Tia Adela looked hard at Rosalie, who was scuffing through the line of borax with all her might. She grimaced, looking for a long moment as though she’d tasted poison.
“That won’t do it,” she sighed. She went to the shed and got a broom. Casting a long regretful look over her shoulder at Bento, she walked to the front gate.
“Stand back,” she said. They shuffled out of her way and she swept the borax aside, in a white fan like a bird’s wing.
The sun broke through, a long beam brilliant and white, whiter still for the seabirds that rose in a circling cloud through it, crying and calling.
“Look at the rainbow!” cried Margaret Mary, and they all looked up at the great arch that spanned the harbor, in colors so intense they nearly hurt the eye.
When they looked down again, they saw the car pulling up.
It was black, and long, and so, so expensive. The dashboard was inlaid with patterns in mother-of-pearl, all shells and mermaids and scalloped waves; the upholstery was sea-green brocade. The chrome gleamed as though it were wet.

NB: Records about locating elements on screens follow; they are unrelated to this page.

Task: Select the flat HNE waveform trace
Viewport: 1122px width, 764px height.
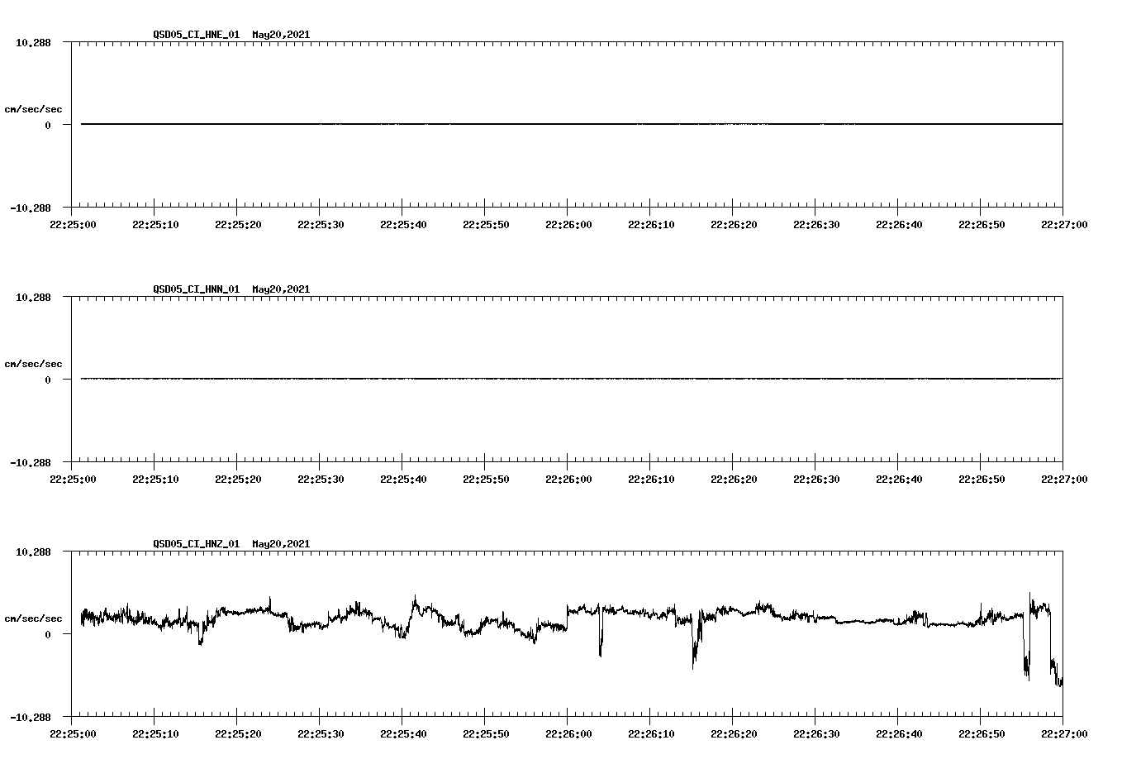Action: pyautogui.click(x=496, y=124)
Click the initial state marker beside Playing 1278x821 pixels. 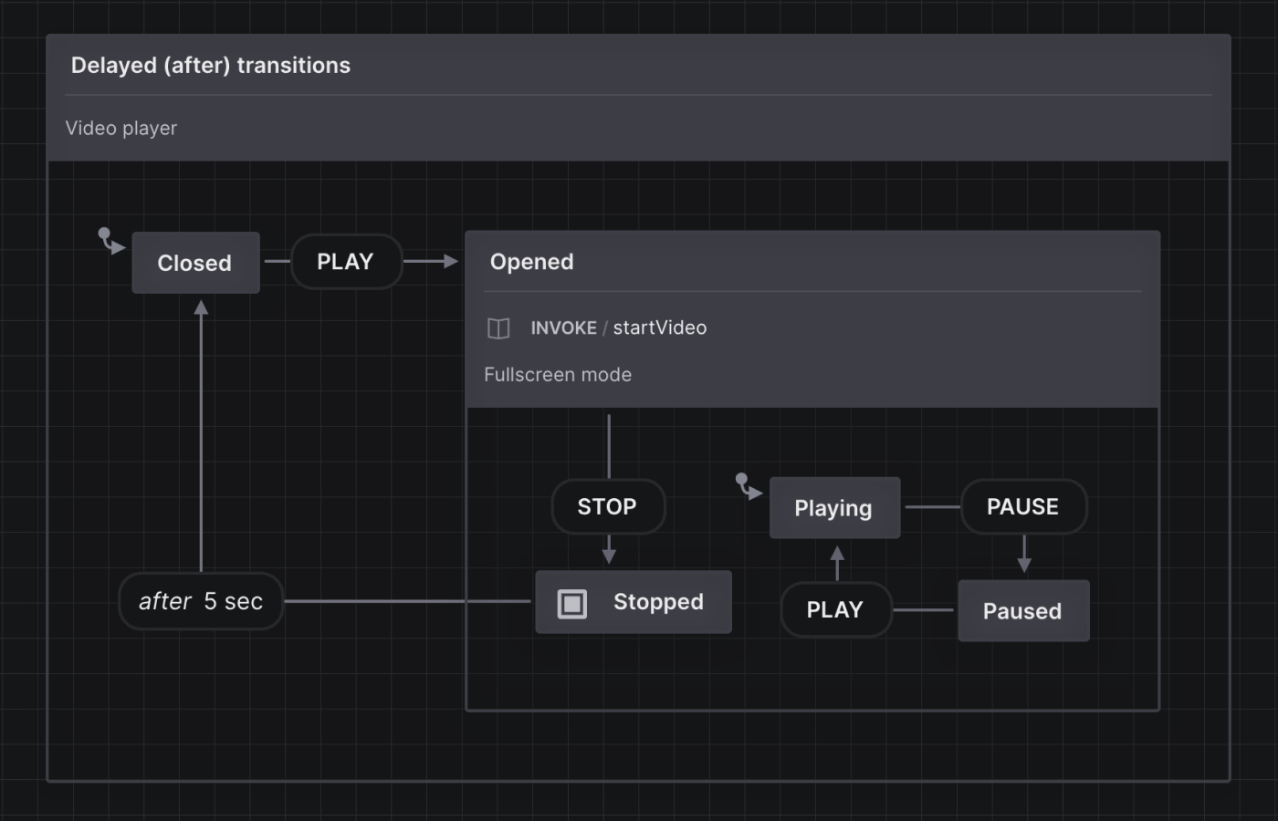click(749, 488)
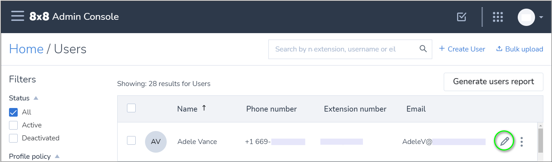552x162 pixels.
Task: Collapse the Status filter section
Action: pyautogui.click(x=36, y=98)
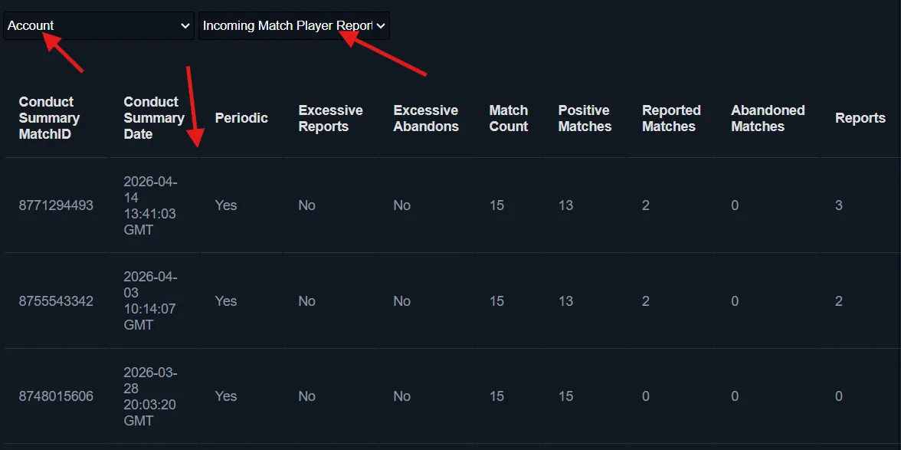901x450 pixels.
Task: Click the Yes value in the first Periodic row
Action: 225,205
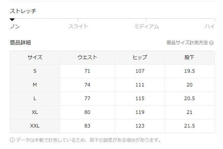Click the ウエスト column header
The width and height of the screenshot is (223, 149).
[87, 57]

And she who sat at the wheel was exquisitely dressed, tapping with her ivory fingers on the wheel, just a little impatient. Though her face was that of a skull, her very bones were so beautiful, so elegant, as to inspire self-loathing in any woman with a face of flesh (too fat!).
She hit the horn. It sounded like a foghorn.
The mortal women heard the quick footsteps behind them, felt the ice-cold touch as Bento shoved through them in his haste to go. He was smiling wide as he got into the car, didn’t so much as look back once. He closed the door. The car glided away down the hill without making a sound. The women stood there, looking after it.